Perhaps the first to recognize the inherent dangers in the competition for power was the ancient Athenian reformer, Cleisthenes (c. 570 – c. 508 BC). His genius was not in inventing 'democracy' as a vague concept, but in designing concrete mechanisms to neutralize the competition for power. First, he dissolved the competing regional factions—coastal, urban, and country tribes—by creating ten new artificial tribes stratified across these geographies, rendering them equal demographically, economically, and politically. Second, he ensured that appointment to the Boule, the Council of 500 responsible for proposing laws, was determined by lottery, not election. This eliminated the ability to compete for power through patronage or wealth. Third, he emancipated the commons by permitting those granted Athenian citizenship the right to attend the Assembly and vote on proposed laws.
The result was not merely more equitable governance—it was a transformation in collective capability. As Raaflaub, Ober and Wallace have documented in their book Origins of Democracy in Ancient Greece, the emergence of Athenian democracy correlated with a dramatic increase in military and economic effectiveness. [7] The pre-democratic Athenians had been a middling military power; the democratic Athenians sent the Spartan navy to the bottom of the Mediterranean multiples times. This was not because they had better ships or superior tactics, but because they were fighting for something they were making together—a city whose fate they collectively determined. Their opponents, by contrast, fought under an imposed destiny, their agency subordinated to kings and oligarchs. The solidarity born of shared authorship generated a commitment that command structures could not command.
This is the pragmatic payoff of the conference of difference: when people bear their differences together into shared decisions, they generate a form of power—collective agency—that no competition-for-power system can replicate. The democratic soldier fights not for wages or fear, but for a polity they them-self helps constitute. This is co-petition made manifest: the process of petitioning together generates loyalty, creativity, and resilience that competition alone cannot extract.
These reforms were so threatening to the established order that oligarchic factions repeatedly conspired with Persian and Spartan allies to suppress Athenian democracy—not because Athens was invincible, but because its model was replicable. If ordinary people everywhere discovered they could govern themselves through co-petitive principles rather than elite competition, the entire ancient world order was at risk.
Colocracy extends these principles into a modern framework while learning from Athens' limitations. Its core operational mechanism is Proportional Demographic Selection (PDS) , ensuring that any legislative or decision-making body is a microcosm of the jurisdiction's age, economic, and social demographics. This is the social equivalent of the path of least resistance: by guaranteeing that a conference contains stakeholder differences from the outset, it minimizes the friction of unrepresented groups having to fight for a seat at the table or worse a rearguard action.

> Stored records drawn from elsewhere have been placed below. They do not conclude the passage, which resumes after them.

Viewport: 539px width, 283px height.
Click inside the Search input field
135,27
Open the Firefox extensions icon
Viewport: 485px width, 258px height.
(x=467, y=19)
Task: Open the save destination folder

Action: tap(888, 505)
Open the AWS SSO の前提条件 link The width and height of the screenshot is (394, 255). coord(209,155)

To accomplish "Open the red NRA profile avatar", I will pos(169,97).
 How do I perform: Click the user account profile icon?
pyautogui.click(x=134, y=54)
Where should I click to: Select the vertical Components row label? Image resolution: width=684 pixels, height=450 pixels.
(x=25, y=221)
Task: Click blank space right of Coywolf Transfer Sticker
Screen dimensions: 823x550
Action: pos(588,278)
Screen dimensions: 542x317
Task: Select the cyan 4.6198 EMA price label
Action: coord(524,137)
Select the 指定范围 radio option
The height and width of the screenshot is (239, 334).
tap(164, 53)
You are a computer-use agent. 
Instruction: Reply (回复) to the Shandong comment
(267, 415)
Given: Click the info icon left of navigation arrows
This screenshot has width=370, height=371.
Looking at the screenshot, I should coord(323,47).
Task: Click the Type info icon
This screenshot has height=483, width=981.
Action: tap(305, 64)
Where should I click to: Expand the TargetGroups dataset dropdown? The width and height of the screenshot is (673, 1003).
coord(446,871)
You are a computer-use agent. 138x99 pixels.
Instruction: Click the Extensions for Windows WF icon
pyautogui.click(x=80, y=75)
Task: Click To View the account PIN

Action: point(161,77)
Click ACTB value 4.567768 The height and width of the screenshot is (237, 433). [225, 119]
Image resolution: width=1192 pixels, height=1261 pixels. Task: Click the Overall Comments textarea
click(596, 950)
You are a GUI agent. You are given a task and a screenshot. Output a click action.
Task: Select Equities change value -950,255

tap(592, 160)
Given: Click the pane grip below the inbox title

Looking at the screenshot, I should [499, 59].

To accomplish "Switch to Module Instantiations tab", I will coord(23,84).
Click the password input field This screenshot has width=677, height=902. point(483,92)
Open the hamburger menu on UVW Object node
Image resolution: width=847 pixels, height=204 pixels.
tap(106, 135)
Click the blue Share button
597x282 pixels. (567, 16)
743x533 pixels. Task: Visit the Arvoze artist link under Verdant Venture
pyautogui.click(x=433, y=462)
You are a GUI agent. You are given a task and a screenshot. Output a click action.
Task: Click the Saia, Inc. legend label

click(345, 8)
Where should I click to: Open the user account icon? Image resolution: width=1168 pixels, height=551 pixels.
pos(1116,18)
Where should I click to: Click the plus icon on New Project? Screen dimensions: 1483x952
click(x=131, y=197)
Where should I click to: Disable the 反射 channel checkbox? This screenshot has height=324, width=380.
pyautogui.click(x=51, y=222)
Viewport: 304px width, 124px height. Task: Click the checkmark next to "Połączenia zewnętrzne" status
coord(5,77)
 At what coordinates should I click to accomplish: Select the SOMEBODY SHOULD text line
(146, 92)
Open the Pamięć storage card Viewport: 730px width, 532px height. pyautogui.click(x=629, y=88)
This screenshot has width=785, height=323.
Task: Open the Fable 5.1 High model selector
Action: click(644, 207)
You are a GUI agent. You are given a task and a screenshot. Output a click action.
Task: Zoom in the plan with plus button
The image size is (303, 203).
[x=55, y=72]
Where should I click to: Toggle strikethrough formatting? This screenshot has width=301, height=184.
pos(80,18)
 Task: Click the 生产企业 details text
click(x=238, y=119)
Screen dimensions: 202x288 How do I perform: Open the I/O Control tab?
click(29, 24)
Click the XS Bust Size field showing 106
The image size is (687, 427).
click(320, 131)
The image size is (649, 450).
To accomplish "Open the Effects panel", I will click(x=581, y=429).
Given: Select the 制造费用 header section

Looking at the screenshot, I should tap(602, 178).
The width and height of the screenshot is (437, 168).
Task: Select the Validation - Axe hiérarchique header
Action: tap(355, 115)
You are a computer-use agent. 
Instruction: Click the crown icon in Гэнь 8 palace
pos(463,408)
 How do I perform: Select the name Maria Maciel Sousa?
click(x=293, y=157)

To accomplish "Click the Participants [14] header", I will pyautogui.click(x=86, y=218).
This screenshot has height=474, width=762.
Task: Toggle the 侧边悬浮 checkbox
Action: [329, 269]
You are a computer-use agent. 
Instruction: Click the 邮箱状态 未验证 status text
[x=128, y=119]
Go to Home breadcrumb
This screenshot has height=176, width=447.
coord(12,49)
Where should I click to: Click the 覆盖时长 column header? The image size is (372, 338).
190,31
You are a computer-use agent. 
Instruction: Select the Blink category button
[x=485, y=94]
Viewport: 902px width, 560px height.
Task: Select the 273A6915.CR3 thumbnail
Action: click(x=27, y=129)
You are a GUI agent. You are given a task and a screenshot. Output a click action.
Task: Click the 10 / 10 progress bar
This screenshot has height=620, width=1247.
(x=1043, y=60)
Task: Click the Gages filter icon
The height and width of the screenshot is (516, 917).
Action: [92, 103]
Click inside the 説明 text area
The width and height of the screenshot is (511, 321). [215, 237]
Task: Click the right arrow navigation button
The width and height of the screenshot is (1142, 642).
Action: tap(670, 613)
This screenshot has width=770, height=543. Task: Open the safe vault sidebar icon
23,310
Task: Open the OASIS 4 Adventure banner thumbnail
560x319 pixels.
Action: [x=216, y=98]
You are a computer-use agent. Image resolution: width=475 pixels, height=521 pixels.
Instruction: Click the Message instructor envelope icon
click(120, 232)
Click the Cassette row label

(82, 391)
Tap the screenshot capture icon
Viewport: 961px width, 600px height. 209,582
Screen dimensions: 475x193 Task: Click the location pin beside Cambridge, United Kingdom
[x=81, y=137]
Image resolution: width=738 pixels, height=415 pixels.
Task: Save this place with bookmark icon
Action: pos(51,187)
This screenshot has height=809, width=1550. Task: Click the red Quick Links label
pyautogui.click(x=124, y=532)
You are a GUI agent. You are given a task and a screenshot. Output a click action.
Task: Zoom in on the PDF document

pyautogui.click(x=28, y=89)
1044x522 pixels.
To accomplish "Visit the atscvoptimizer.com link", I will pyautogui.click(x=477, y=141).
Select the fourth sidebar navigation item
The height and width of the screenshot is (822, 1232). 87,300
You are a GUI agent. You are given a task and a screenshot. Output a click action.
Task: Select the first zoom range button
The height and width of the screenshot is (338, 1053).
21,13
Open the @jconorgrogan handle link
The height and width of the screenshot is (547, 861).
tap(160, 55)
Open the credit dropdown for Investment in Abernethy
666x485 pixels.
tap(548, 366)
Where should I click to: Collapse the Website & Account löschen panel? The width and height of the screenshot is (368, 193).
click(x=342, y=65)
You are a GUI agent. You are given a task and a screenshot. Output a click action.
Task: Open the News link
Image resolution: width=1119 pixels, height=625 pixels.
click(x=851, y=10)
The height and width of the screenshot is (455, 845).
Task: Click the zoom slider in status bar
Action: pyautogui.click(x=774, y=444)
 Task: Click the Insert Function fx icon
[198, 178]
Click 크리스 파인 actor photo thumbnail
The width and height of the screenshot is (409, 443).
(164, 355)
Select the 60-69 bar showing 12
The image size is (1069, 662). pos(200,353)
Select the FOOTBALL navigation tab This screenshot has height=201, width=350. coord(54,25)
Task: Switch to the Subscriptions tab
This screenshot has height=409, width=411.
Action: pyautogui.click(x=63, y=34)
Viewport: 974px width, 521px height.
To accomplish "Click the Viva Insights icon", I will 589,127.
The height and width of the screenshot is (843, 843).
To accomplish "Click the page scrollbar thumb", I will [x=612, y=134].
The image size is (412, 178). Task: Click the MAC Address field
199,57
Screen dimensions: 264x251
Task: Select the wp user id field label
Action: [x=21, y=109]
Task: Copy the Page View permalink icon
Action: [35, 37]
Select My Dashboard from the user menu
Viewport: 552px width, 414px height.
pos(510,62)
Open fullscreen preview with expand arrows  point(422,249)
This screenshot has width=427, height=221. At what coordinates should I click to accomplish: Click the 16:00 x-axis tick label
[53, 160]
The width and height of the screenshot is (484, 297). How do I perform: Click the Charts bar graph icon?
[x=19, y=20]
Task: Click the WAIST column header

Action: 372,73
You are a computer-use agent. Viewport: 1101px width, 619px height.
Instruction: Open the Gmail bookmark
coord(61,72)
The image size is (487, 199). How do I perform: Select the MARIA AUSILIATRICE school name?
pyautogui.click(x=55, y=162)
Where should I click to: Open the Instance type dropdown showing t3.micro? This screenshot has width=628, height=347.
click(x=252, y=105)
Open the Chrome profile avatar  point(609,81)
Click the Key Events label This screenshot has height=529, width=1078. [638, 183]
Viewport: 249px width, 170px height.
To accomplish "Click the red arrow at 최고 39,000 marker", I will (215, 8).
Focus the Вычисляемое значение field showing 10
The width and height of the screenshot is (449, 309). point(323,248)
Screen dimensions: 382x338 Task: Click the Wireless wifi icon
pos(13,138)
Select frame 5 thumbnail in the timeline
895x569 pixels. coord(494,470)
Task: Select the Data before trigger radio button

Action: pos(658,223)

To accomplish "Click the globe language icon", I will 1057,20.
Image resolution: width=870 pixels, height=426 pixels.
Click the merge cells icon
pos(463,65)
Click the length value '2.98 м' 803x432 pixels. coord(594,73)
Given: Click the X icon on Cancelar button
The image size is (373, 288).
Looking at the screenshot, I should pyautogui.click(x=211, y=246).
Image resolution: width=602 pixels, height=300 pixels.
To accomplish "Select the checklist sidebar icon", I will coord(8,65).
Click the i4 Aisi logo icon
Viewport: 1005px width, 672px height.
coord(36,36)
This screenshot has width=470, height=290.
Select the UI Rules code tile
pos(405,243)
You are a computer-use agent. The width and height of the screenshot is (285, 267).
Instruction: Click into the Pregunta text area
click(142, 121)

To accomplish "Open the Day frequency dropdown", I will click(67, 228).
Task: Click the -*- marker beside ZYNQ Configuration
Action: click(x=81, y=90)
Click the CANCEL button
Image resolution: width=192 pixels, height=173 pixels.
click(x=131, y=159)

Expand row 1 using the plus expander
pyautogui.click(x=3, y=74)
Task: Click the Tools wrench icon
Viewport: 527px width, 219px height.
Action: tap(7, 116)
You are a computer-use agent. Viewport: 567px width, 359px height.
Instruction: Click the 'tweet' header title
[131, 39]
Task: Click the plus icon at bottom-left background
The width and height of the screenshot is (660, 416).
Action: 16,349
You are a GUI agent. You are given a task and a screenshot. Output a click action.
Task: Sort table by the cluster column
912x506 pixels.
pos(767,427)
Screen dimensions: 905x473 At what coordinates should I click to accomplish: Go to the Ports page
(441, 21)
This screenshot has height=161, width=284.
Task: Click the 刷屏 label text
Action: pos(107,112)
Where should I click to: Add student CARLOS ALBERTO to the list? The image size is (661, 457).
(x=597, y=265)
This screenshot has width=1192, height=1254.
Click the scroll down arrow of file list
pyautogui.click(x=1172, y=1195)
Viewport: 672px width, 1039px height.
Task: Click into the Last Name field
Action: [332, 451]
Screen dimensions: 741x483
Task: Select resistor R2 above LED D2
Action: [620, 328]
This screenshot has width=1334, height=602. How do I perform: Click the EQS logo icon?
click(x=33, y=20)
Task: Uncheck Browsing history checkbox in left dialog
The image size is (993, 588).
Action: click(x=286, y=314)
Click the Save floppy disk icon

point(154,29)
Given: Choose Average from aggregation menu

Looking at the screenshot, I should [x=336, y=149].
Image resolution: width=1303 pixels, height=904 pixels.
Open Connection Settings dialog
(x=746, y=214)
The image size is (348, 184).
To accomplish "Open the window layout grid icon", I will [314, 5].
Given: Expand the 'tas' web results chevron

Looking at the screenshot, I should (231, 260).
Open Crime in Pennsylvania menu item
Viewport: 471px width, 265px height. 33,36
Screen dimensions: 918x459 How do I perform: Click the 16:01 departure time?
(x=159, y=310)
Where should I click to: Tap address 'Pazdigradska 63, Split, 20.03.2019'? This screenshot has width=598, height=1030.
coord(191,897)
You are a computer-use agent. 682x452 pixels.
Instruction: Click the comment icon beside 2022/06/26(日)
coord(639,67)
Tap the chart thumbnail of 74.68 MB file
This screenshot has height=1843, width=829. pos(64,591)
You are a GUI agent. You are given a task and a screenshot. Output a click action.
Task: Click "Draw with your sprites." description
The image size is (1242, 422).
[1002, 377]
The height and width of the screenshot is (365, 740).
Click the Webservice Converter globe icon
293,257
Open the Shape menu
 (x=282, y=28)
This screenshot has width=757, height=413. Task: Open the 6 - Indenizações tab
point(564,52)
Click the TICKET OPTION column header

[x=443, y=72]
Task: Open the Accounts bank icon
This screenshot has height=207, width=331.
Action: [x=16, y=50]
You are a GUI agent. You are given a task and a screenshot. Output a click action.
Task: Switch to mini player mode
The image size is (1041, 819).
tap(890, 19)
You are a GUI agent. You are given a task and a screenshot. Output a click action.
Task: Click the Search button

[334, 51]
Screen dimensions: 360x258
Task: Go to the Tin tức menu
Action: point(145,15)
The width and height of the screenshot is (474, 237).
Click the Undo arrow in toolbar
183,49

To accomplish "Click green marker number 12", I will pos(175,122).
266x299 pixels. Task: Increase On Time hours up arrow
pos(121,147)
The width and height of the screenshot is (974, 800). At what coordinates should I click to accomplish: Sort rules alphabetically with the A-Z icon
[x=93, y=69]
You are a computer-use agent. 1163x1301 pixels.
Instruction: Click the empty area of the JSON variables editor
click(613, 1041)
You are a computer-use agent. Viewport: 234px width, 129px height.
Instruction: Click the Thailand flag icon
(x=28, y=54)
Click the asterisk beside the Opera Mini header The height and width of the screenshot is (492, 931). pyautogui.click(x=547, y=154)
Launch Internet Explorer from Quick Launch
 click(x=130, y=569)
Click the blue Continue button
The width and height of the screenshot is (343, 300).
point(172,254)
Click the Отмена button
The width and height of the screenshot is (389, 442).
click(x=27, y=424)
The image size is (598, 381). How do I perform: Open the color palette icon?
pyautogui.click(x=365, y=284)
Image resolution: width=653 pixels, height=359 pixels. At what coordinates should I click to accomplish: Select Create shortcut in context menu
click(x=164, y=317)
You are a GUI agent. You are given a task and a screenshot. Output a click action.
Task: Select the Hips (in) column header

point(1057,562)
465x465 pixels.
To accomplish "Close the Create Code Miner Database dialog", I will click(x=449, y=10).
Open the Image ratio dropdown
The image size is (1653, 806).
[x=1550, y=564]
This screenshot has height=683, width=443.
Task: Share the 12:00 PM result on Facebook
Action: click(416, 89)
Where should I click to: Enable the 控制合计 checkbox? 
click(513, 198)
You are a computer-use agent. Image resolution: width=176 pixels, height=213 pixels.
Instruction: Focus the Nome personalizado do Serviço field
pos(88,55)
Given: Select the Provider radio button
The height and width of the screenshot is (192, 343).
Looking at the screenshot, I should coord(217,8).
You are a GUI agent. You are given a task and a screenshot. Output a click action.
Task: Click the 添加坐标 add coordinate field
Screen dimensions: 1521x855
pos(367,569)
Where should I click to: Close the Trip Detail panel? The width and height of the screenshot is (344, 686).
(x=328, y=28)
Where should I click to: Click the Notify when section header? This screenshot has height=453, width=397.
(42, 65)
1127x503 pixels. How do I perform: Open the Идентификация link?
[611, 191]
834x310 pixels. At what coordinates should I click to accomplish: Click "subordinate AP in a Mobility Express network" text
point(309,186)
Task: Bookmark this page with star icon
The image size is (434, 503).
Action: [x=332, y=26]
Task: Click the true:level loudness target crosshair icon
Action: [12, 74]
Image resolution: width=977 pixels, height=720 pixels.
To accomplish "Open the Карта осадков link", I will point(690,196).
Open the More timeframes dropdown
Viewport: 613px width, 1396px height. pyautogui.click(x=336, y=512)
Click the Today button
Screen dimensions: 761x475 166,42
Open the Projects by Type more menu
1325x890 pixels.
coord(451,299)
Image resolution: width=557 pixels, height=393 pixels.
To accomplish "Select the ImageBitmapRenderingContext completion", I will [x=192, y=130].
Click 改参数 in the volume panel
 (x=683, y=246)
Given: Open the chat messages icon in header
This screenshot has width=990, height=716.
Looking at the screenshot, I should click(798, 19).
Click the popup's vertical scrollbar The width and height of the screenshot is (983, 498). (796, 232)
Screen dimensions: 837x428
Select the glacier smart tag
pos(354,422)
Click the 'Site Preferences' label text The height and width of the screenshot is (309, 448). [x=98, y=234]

Crucially, colocracy is not a fixed system limited to state legislatures, but a meta-model for organizing social power at all scales. Its core principle—distributing decision-making authority to the most local level where differences can be competently conferred—creates a nested series of conferences from the hyper-local to the global. A community conference might decide local land use; a regional conference might manage a watershed; a global conference might address atmospheric carbon. Centralized, one-size-fits-all solutions fail precisely because they cannot account for these local differences. Colocracy minimizes friction by ensuring each level deals with the differences most salient to its scale, all connected through reciprocal agreements and flows of information.
Ultimately, Colocracy aims not to eliminate conflict—an impossibility—but to create conditions where conflict becomes creative rather than destructive. This requires both structure and culture: formal mechanisms like PDS and nested conferences, and the education, modeling, and reinforcement of co-petitive behavior from childhood onward. Only when institutions are filled with citizens who understand that power emerges from bearing-together rather than bearing-against can the CoD's productive ethic: co-petition, the 'process of petitioning together' be realized (Koan 20.6).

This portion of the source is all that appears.